• [WHAT THE EXERCISE ASKS]: Skip every picture and copy only the lines from the one containing "At what coordinates" to the final line of the records below.

(Records from a dataset)
++++++++++++++++++++

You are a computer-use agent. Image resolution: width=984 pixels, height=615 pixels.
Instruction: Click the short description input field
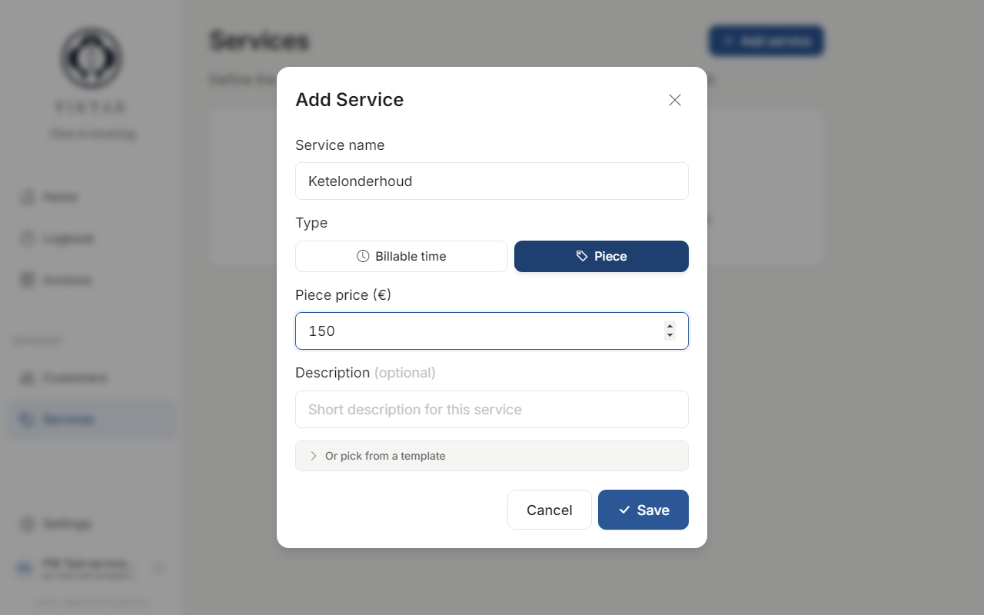(492, 409)
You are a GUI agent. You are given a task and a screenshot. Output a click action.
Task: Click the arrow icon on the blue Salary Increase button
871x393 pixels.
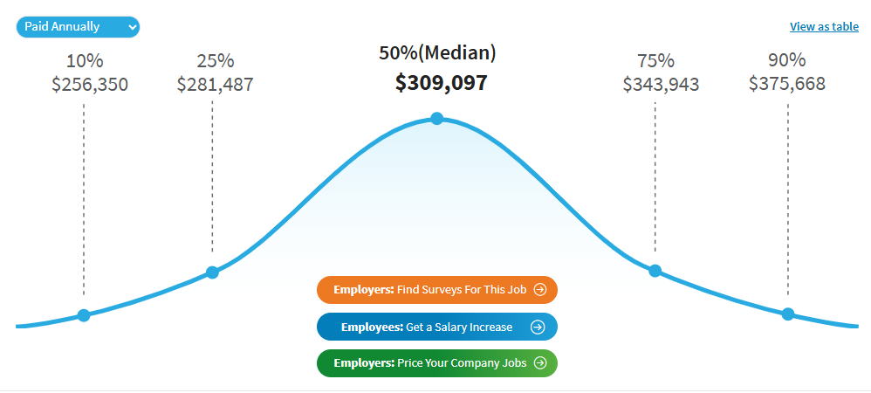point(538,327)
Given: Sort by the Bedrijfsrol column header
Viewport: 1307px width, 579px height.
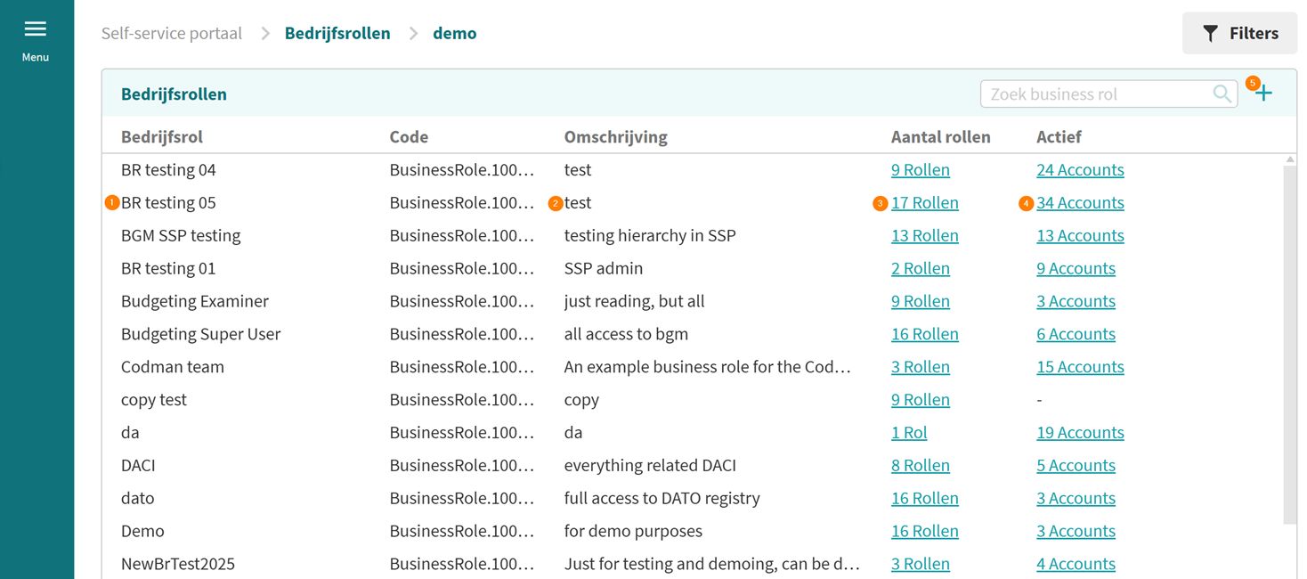Looking at the screenshot, I should [162, 137].
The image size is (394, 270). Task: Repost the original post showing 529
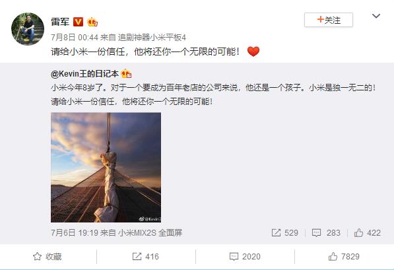coord(285,233)

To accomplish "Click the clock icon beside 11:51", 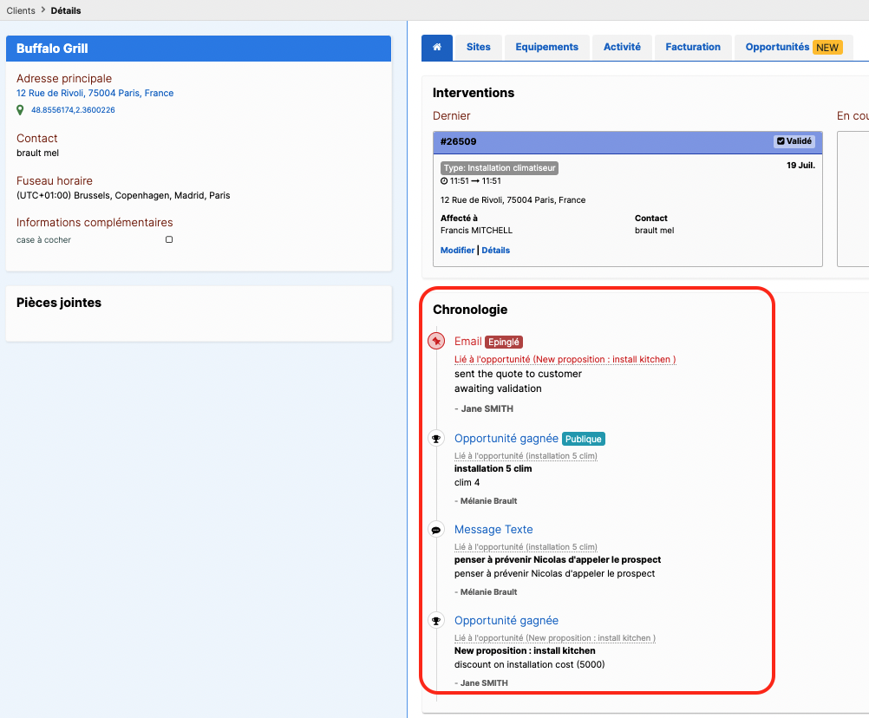I will [x=444, y=181].
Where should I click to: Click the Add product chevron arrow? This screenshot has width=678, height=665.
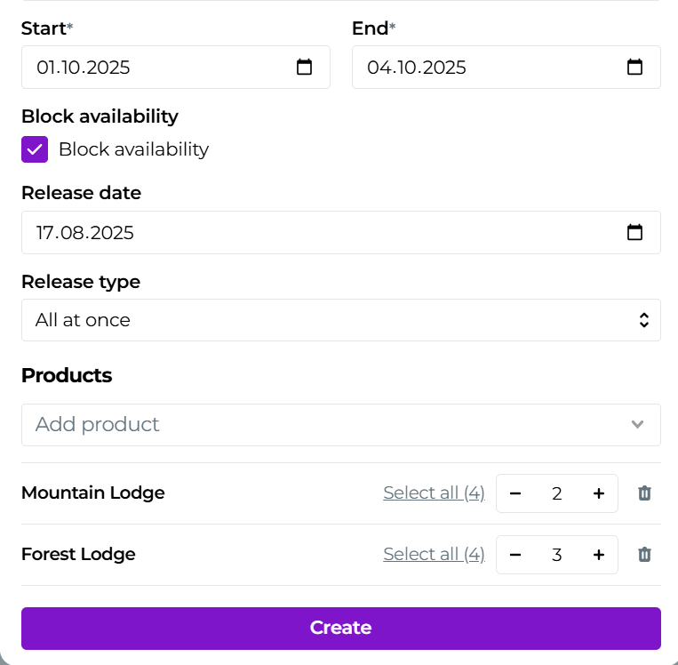(637, 425)
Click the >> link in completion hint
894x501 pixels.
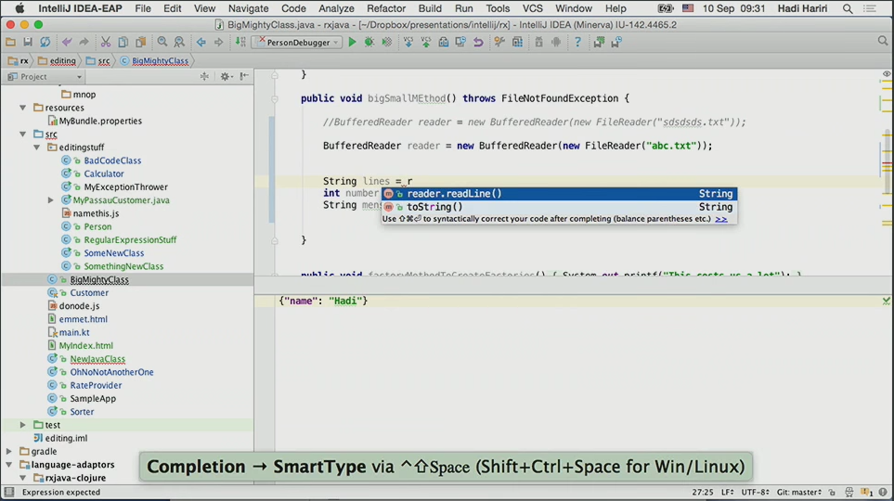(721, 219)
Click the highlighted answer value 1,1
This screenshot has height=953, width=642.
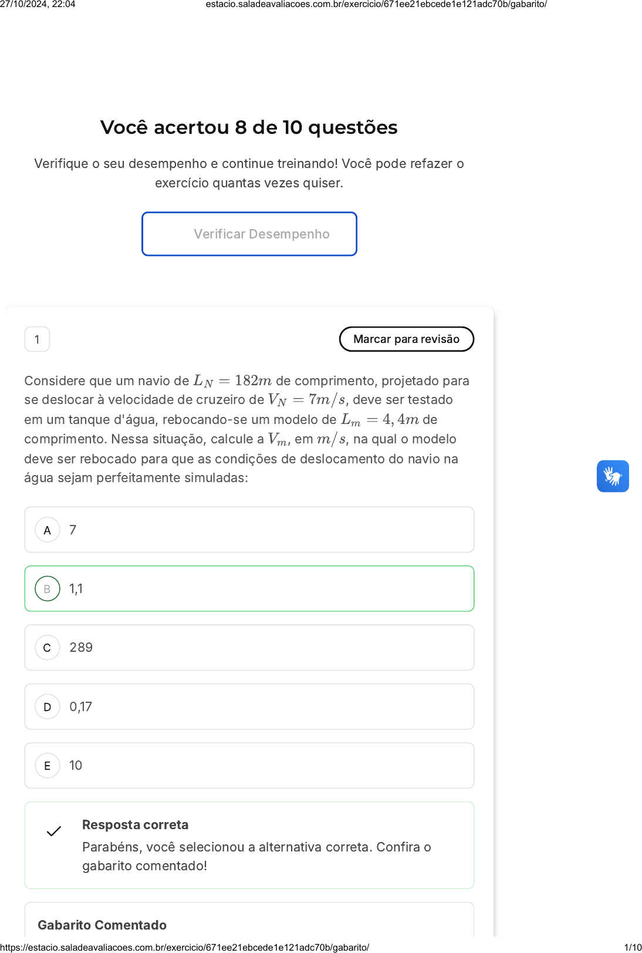point(76,589)
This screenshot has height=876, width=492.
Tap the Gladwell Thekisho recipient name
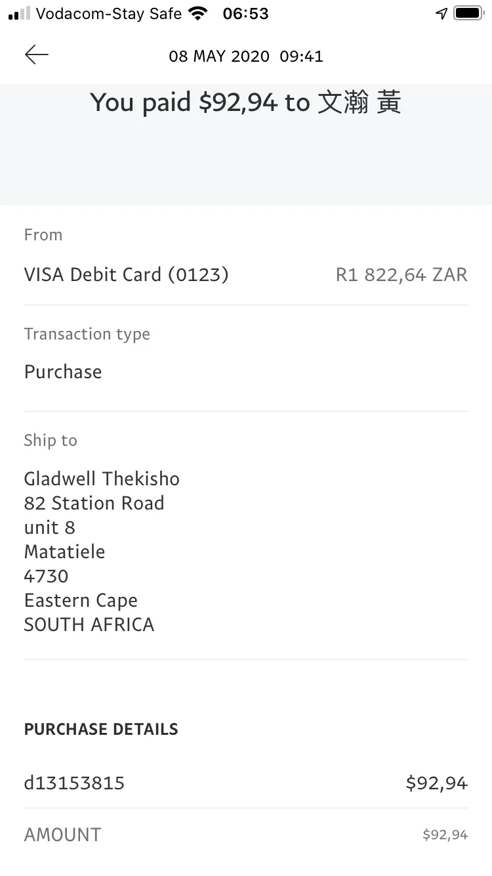(102, 479)
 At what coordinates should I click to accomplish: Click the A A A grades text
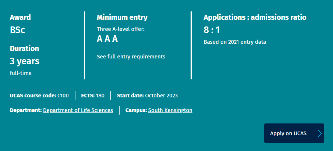[x=107, y=39]
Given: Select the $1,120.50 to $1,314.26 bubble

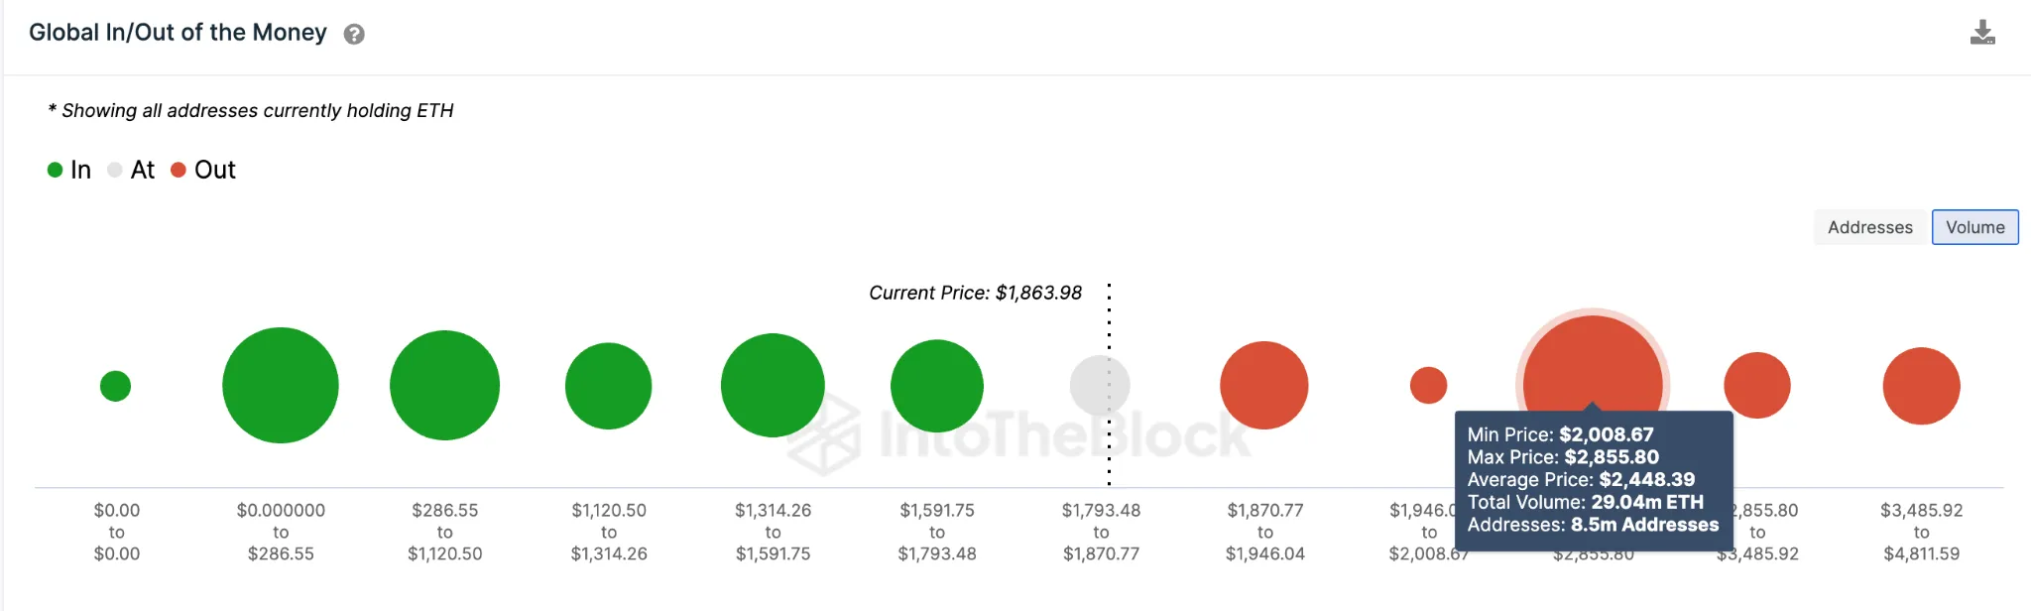Looking at the screenshot, I should point(608,386).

++++++++++++++++++++

• [PROBLEM SOLUTION]:
 At what coordinates should I click to accomplish: Click the A A A grades text
[x=107, y=39]
Given: Select the $1,120.50 to $1,314.26 bubble

Looking at the screenshot, I should point(608,386).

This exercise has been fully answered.